• PROBLEM DETAILS:
Your answer should give again, exactly, the lines from the beginning of the entries below through the line containing "Task: Open Promotion Value Sign dropdown". It must contain no pictures.

• SOURCE MATERIAL:
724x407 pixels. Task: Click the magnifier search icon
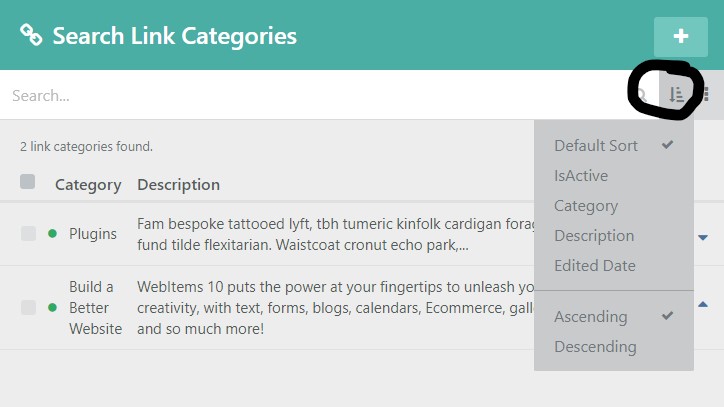point(642,95)
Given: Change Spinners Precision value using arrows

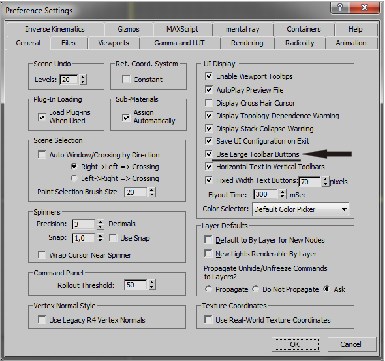Looking at the screenshot, I should pyautogui.click(x=100, y=224).
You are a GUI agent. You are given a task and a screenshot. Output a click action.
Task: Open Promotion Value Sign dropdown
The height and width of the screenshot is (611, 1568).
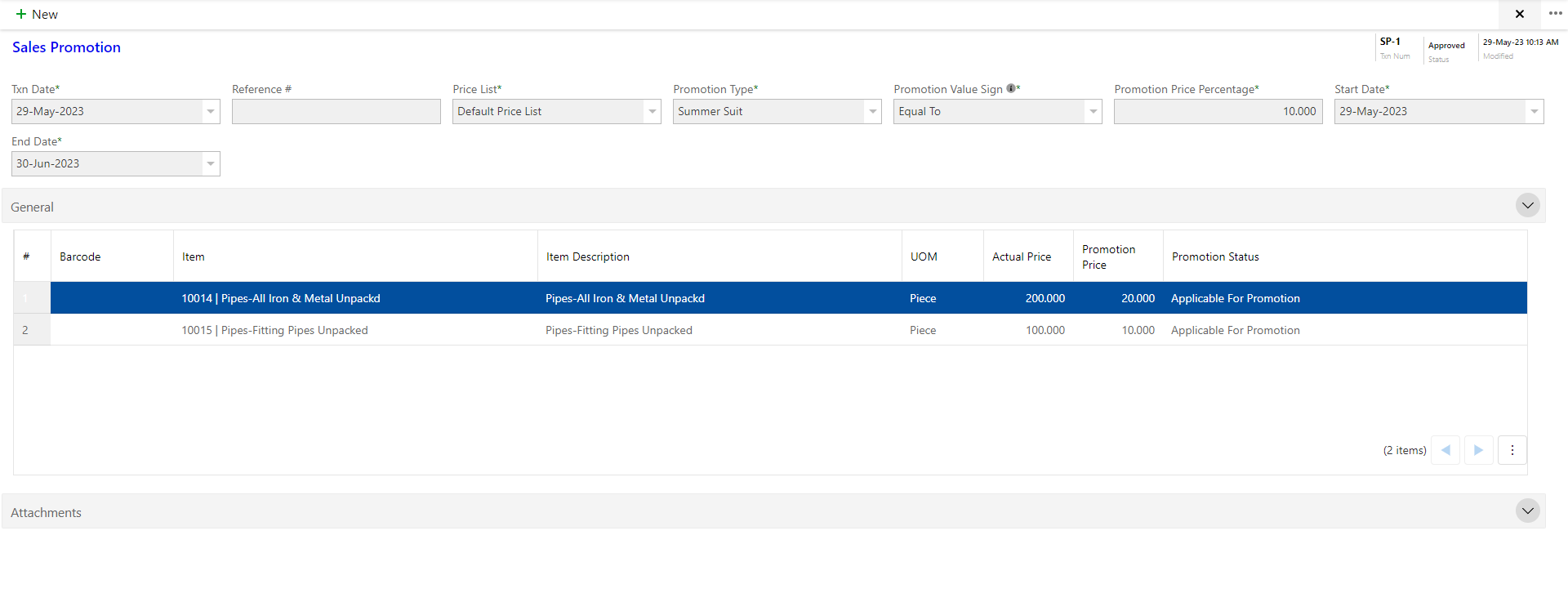tap(1093, 112)
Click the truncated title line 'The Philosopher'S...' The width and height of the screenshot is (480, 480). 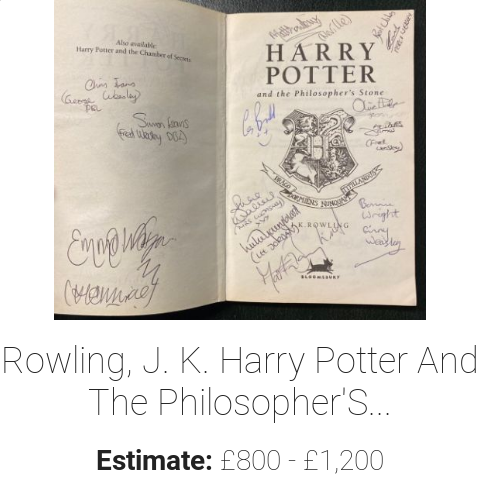click(x=240, y=402)
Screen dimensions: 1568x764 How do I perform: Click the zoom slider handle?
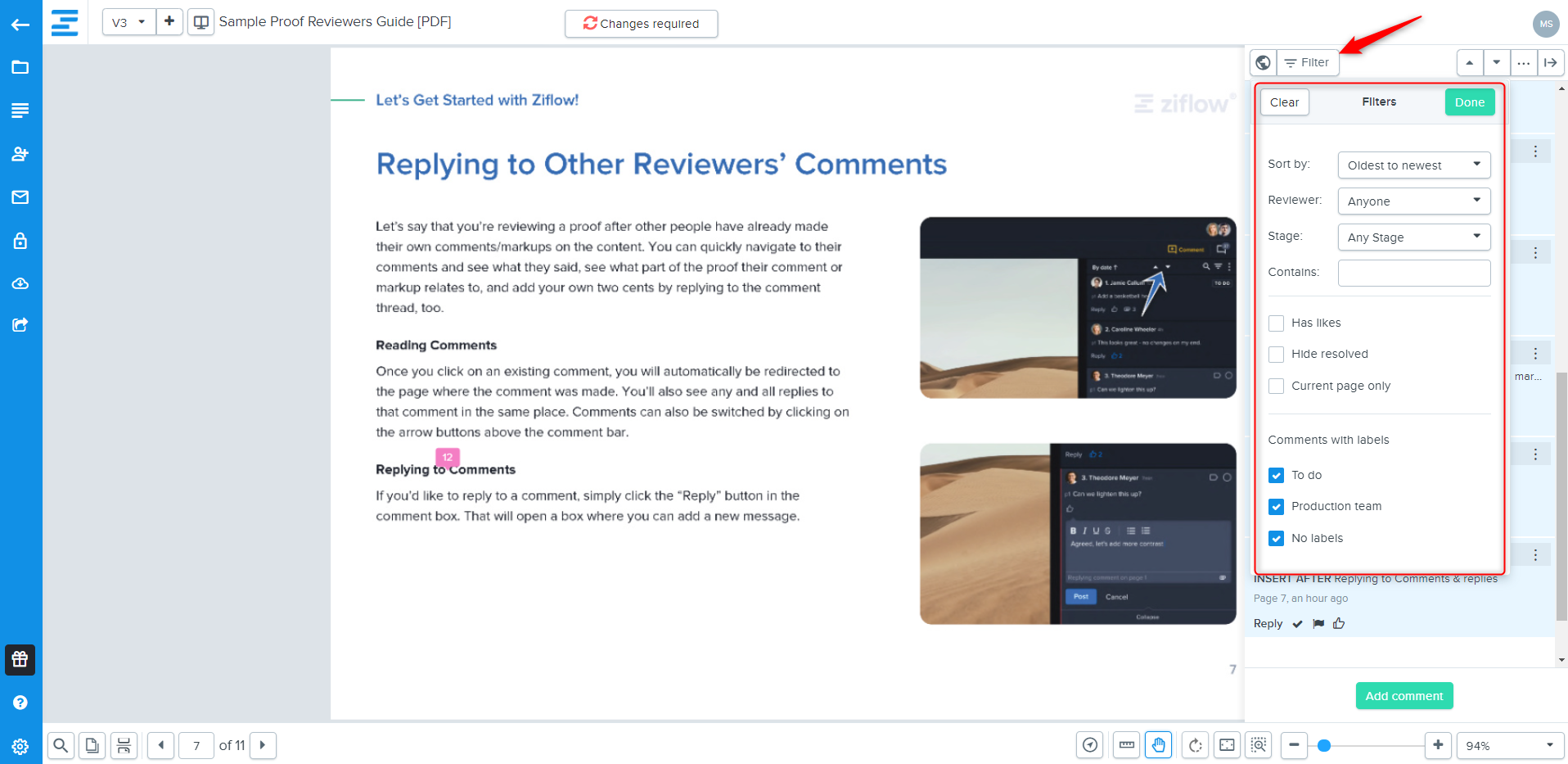click(1324, 745)
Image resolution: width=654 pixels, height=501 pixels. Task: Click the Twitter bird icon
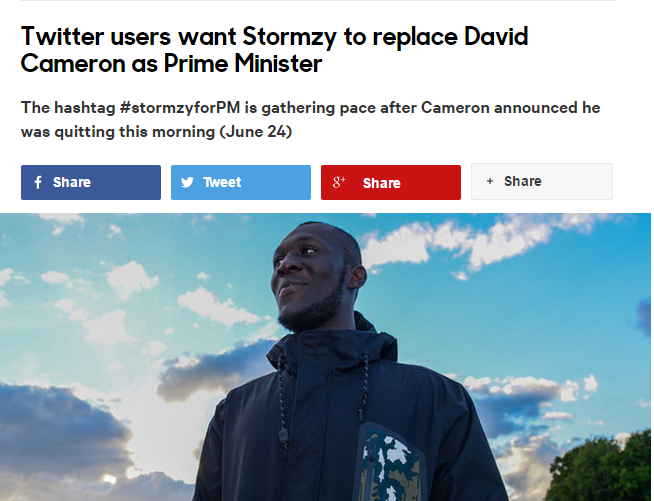coord(187,182)
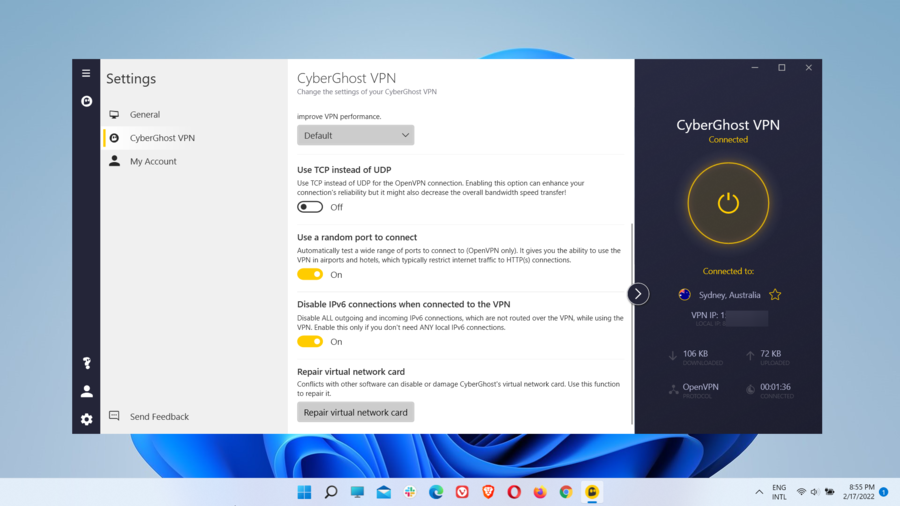The image size is (900, 506).
Task: Show hidden system tray icons chevron
Action: tap(759, 492)
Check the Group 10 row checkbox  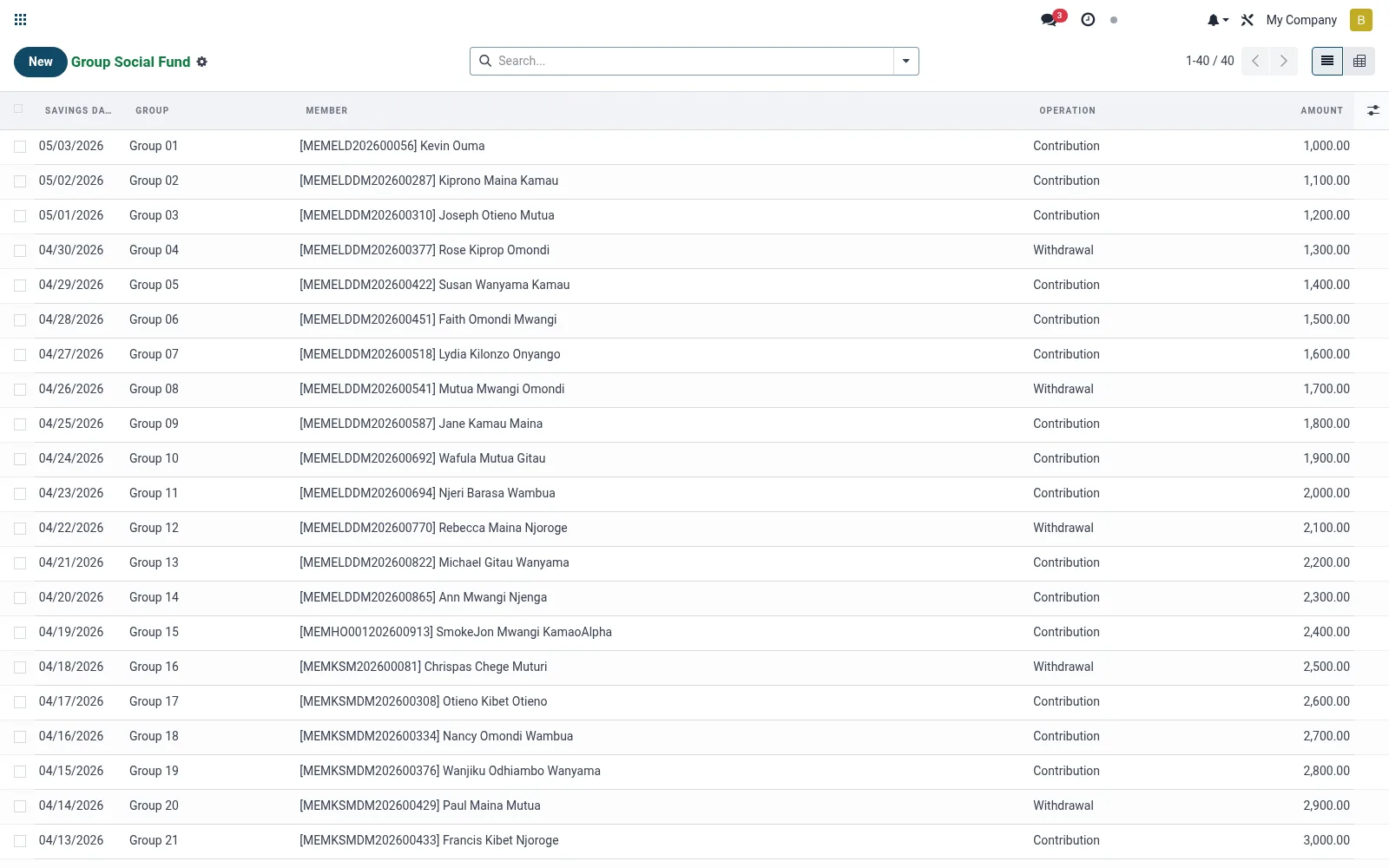20,459

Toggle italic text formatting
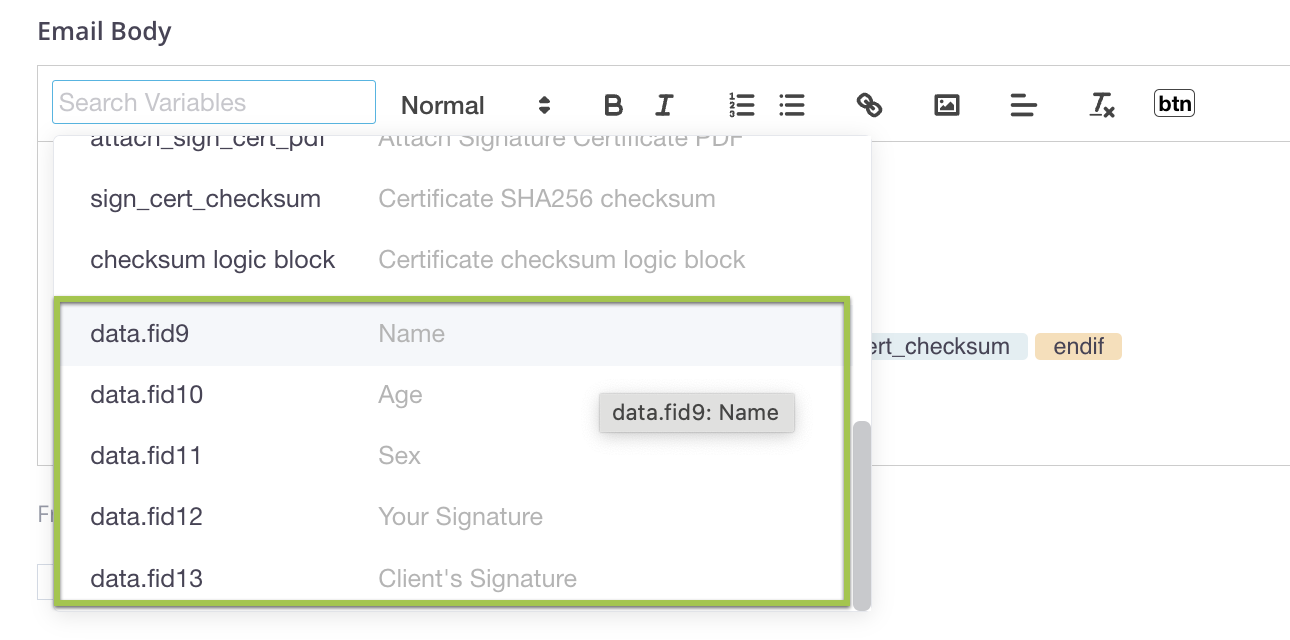click(x=664, y=105)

• RESULT OF THE EXERCISE:
724x407 pixels. Task: Click the magnifier search icon
point(642,95)
Given: Change Spinners Precision value using arrows

Looking at the screenshot, I should pyautogui.click(x=100, y=224).
You are a GUI agent. You are given a task and a screenshot. Output a click action.
Task: Open Promotion Value Sign dropdown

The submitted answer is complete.